Injecting transfected cells without a carrier causes wide distribution of the cells instead of filling into the defects, which may lead to quick degradation and limited number of cells for reconstruction. Direct delivery of genes into the living fibrochondrocytes alone will not provide the sharp increase in the number of intralesional chondrogenic or meniscal cells, which are necessary to fill the defects. In one study, adult human BMSCs were transduced with adeno-associated virus containing transforming growth factor beta-1 (TGF-β1) [45]. Then the cells were implanted into the osteochondral defects of athymic rats. Improved cartilage repair was observed after 12 weeks. The TGF-β1 gene-modified BMSCs with polylactide scaffolds have been used in other research to repair cartilage defects in rabbits with similar findings [16]. Although short-term gene delivery may limit the repair results to some degree, temporary gene expression is still ideal for some tissue engineering, in which the process of new tissue formation needs to stop after the repair has been completed.
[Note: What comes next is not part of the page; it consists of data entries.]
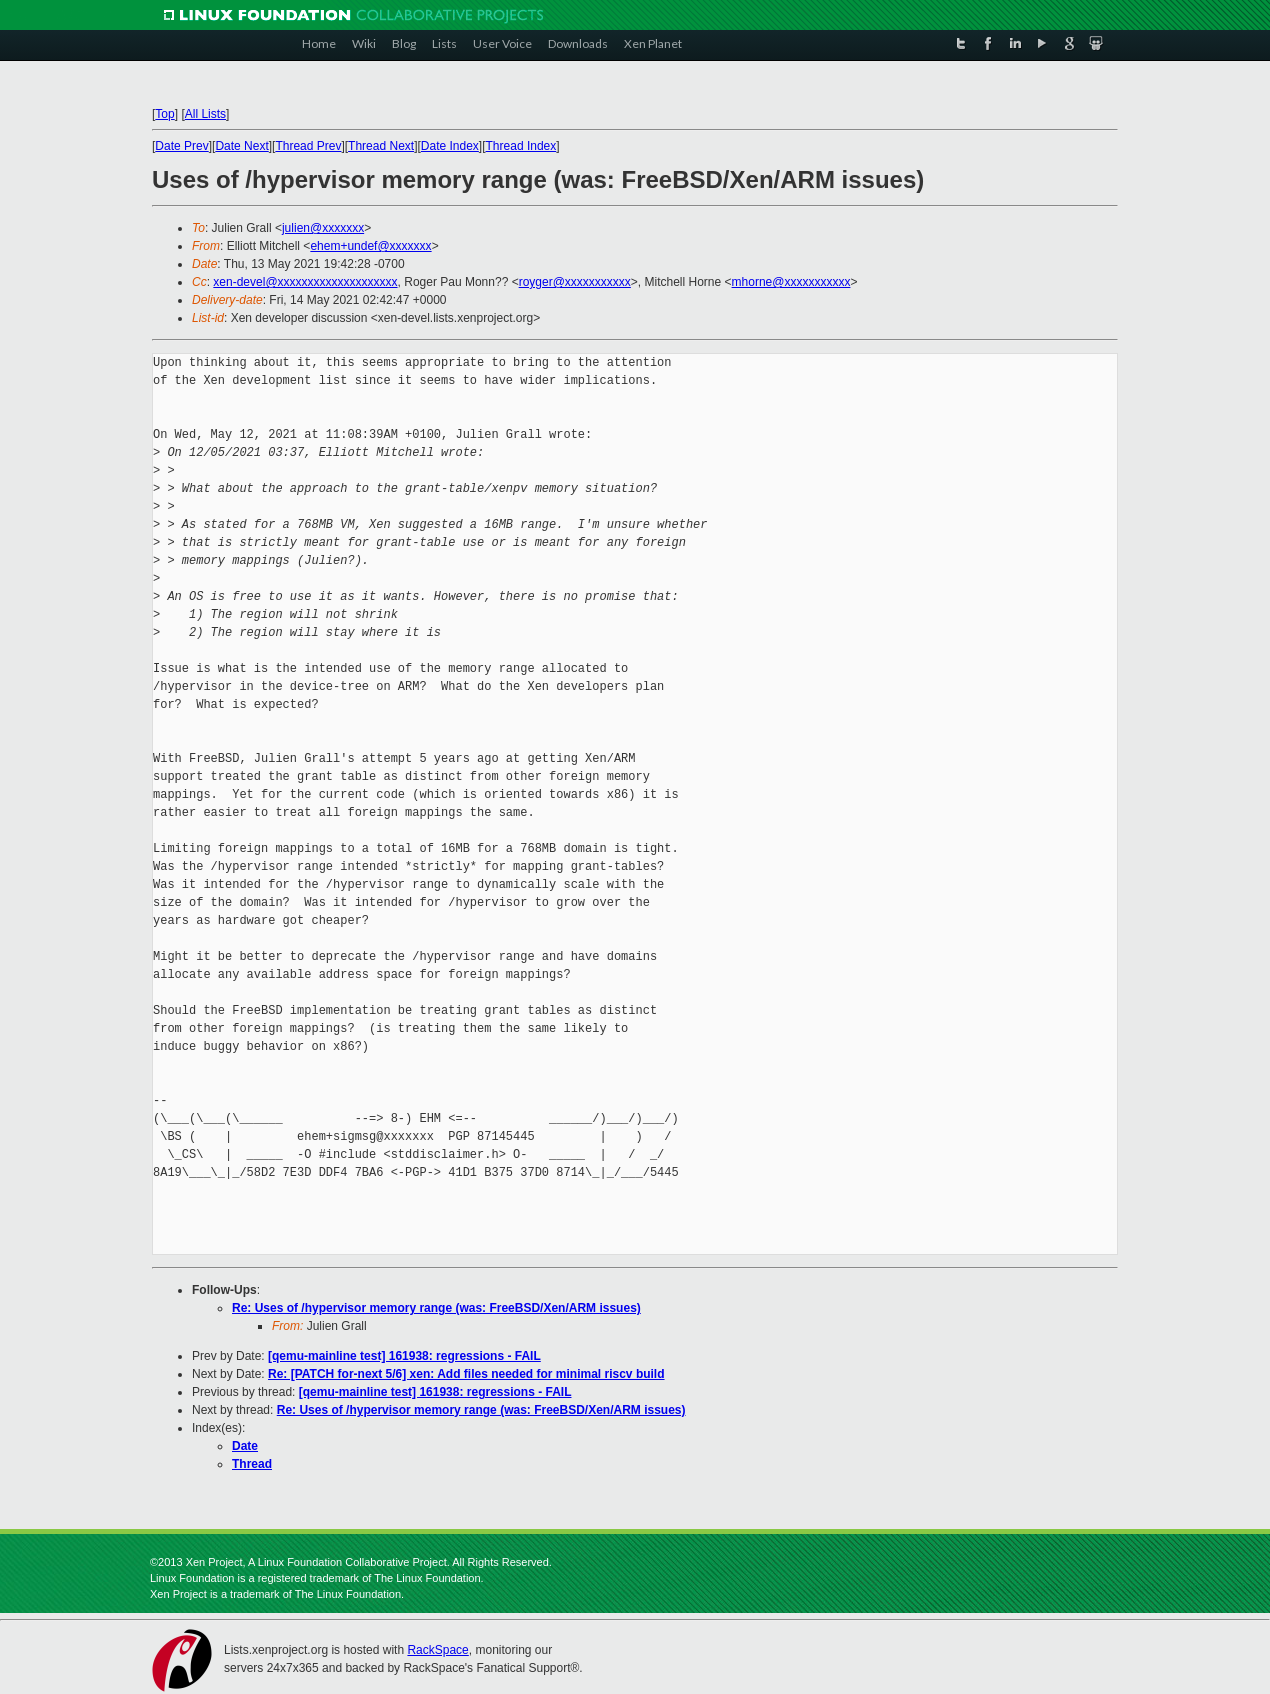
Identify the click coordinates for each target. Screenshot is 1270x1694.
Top (164, 114)
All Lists (205, 114)
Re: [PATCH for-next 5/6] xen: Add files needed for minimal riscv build (466, 1374)
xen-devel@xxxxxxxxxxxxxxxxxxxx (305, 282)
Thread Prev (308, 146)
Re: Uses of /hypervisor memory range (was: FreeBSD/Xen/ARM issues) (436, 1308)
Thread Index (521, 146)
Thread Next (381, 146)
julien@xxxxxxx (323, 228)
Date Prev (181, 146)
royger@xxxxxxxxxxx (575, 282)
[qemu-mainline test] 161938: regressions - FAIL (404, 1356)
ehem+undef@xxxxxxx (370, 246)
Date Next (241, 146)
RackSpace (437, 1650)
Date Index (450, 146)
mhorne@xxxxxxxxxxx (791, 282)
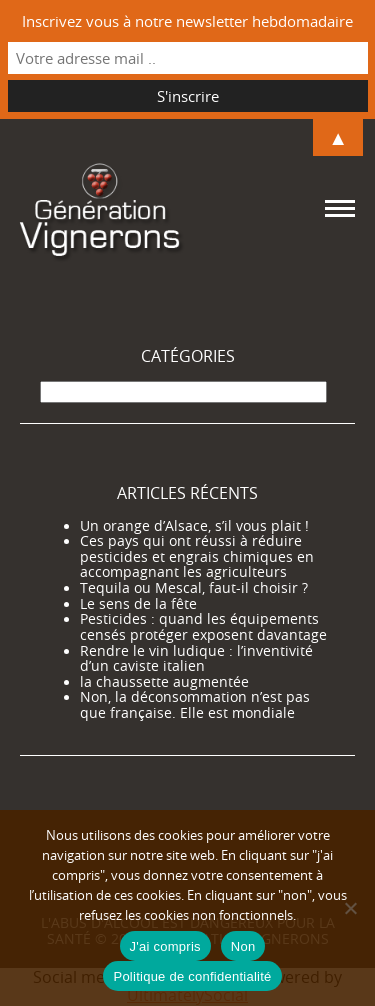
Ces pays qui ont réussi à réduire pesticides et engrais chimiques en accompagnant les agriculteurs (197, 556)
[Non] (350, 908)
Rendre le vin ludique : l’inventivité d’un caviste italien (196, 659)
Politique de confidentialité (192, 976)
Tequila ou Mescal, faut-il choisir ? (194, 588)
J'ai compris (165, 946)
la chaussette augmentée (164, 682)
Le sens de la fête (138, 604)
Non (243, 946)
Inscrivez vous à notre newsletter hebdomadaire (187, 21)
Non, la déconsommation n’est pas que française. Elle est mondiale (195, 705)
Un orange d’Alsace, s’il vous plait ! (194, 526)
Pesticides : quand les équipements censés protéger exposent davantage (203, 627)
A few BMSCs were transfected using the current method in this research. Cells trapped within the scaffold expressed the transgene and served as a local source of hIGF-1 synthesis. The glycosaminoglycan assay and histological analysis in this issue suggested there was more extracellular matrix synthesized in the GETE group but the level was still lower than that in normal tissue, indicating the limited but effective stimulatory effect of the hIGF-1 protein secreted by auto-BMSCs. Although fibrochondrocytes in the repair tissue of the GETE and BMSCs groups were more prevalent than in normal tissue, a conclusion could not be made that the repair results were better than normal.

This preliminary study demonstrated the efficacy of liposomal transfection of BMSCs with the hIGF-1 gene to deliver biologically effective concentrations of hIGF-1 and suggested the value of liposome-mediated ex vivo gene therapy for improving meniscus healing.